Но шеф скоро приедет! На своих часах Гурель высчитывал точное время его прибытия. Только бы комиссар полиции не опередил его, и следователь, наверняка уже назначенный, или судебно-медицинский эксперт не явились делать несвоевременные заключения до того, как шеф успеет запечатлеть в своем сознании основные моменты этого дела!

– Ну, Гурель, о чем ты задумался?

– Шеф!

Господин Ленорман был еще молодым человеком, если принять во внимание выражение его лица и глаз, блестевших под очками; и в то же время это был едва ли не старик, если обратить взгляд на его сутулую спину, желтую, сухую, словно восковую кожу, седеющие волосы и бороду, на весь его облик, надломленный, неуверенный, болезненный.

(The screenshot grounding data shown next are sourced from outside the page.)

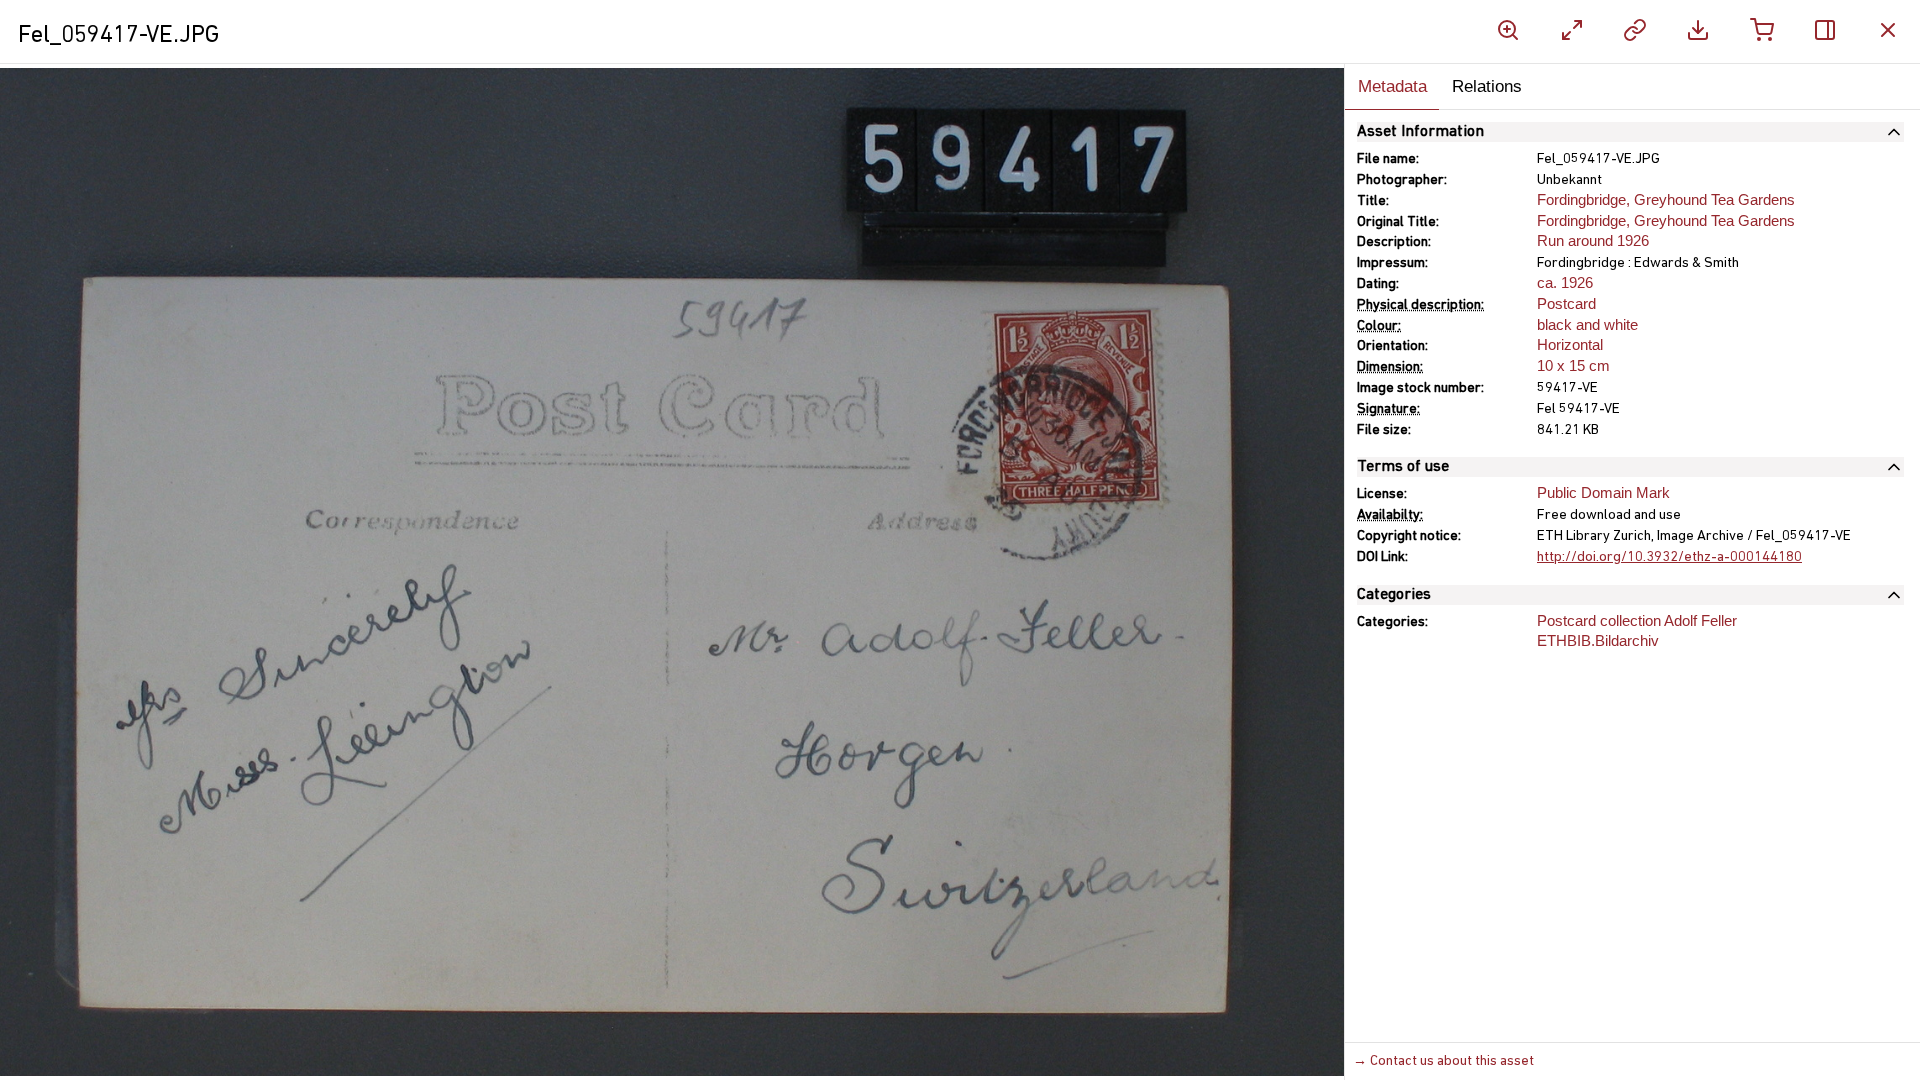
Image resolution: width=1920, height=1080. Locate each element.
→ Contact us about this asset (1443, 1061)
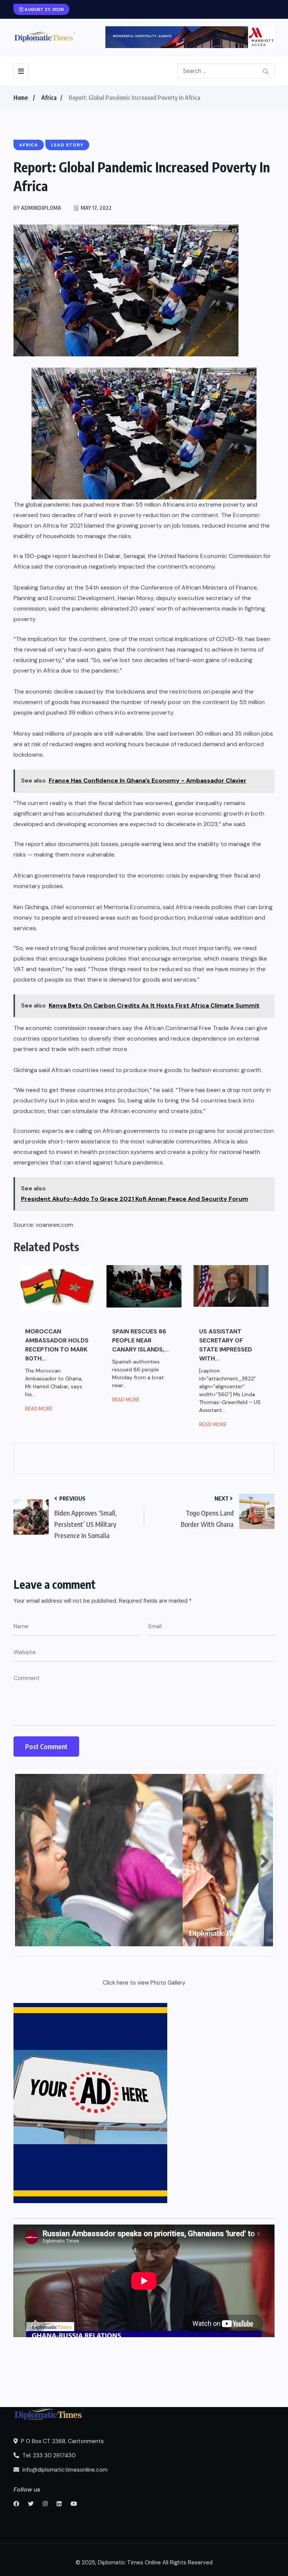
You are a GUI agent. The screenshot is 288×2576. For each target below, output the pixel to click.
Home (21, 97)
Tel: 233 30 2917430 (48, 2455)
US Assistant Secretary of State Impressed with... (225, 1344)
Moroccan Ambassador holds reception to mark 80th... (56, 1344)
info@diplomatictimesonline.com (64, 2469)
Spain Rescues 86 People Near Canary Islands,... (140, 1340)
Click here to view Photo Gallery (144, 1982)
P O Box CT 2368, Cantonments (62, 2441)
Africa (49, 97)
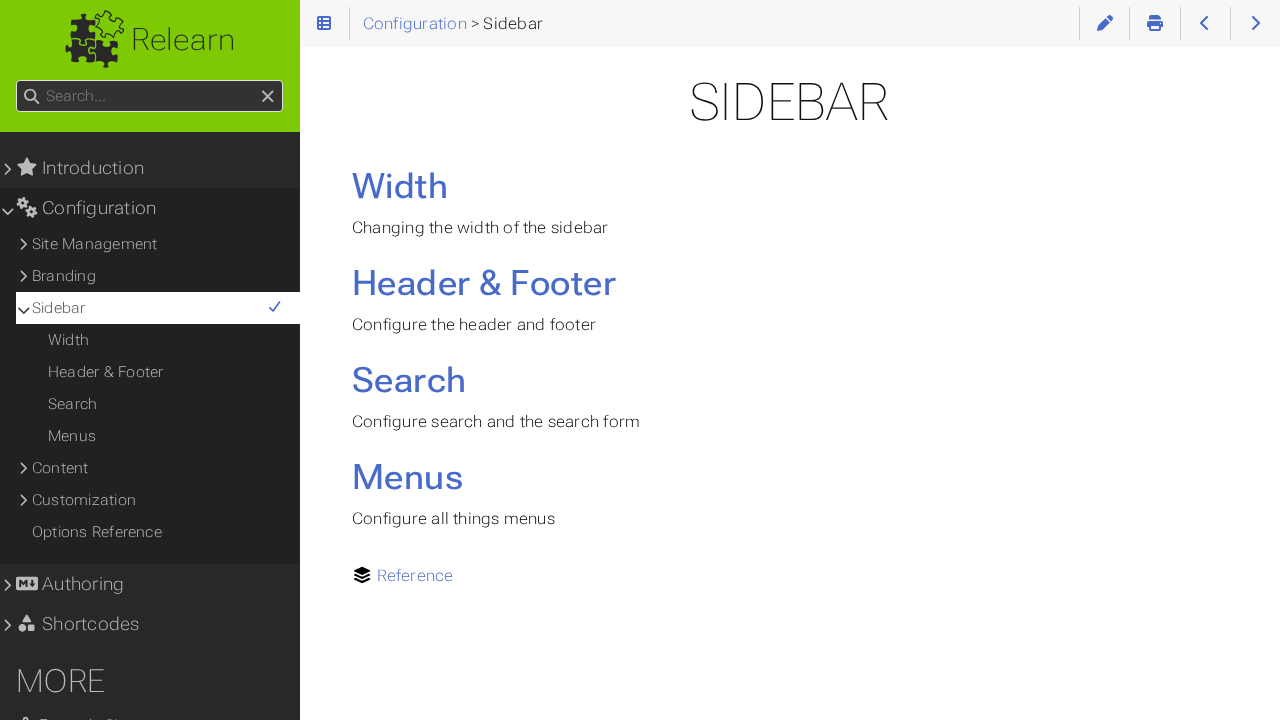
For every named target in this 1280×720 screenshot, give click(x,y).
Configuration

Как представитель государственной власти, господин Ленорман провел мучительную часть своей жизни в колониях, на самых опасных постах. Там он приобрел разные виды лихорадки, определенную мизантропию и привычку жить в одиночестве, но вместе с тем, несмотря на физический упадок, еще и неукротимую энергию, обычай говорить мало и действовать молча, а к пятидесяти годам, после знаменитого дела трех испанцев из Бискры, внезапно заслужил и величайшую справедливую известность. Тогда же сразу была исправлена несправедливость: его назначили в Бордо, потом помощником начальника в Париж, а после смерти господина Дюдуи – начальником Уголовной полиции. И на каждом из этих постов он проявлял редкую изобретательность в подходах, новые и оригинальные способности и качества, а главное, добился столь выдающихся результатов в ведении четырех или пяти скандальных дел, взбудораживших общественное мнение, что его имя сравнивали с именами самых прославленных полицейских. Что касается Гуреля, то он не колебался. Любимец начальника, ценившего его за простодушие и слепое повиновение, он ставил господина Ленормана превыше всего. Для него это был кумир, божество, которое не ошибается.

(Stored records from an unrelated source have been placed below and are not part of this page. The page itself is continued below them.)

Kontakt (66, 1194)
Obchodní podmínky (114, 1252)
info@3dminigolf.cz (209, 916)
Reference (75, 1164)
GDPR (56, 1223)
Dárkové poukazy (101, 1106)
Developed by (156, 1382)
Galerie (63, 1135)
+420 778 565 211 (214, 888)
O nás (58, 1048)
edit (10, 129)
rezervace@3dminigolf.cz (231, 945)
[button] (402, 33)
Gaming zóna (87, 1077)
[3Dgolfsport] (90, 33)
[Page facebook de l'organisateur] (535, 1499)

В тот день господин Ленорман выглядел особенно утомленным. Он устало сел, раздвинул полы своего старого редингота, знаменитого старомодным покроем и оливковым цветом, развязал не менее знаменитый шарф каштанового оттенка и прошептал:

– Рассказывай.

Гурель рассказал обо всем, что видел, и обо всем, что узнал, причем рассказал это вкратце, согласно обычаю, к которому приучил его шеф.

Но когда он предъявил визитную карточку Люпена, господин Ленорман вздрогнул.

– Люпен! – воскликнул он.

– Да, Люпен, он снова всплыл, скотина.

– Тем лучше, тем лучше, – произнес господин Ленорман после минутного раздумья.

– Разумеется, тем лучше, – подхватил Гурель, которому нравилось истолковывать оброненные начальством слова, и в упрек шефу он ставил лишь то, что тот столь малоразговорчив, – тем лучше, поскольку вы наконец померитесь силами с достойным вас противником… И на Люпена найдется управа… Люпен перестанет существовать… Люпен…

– Ищи, – сказал господин Ленорман, оборвав его.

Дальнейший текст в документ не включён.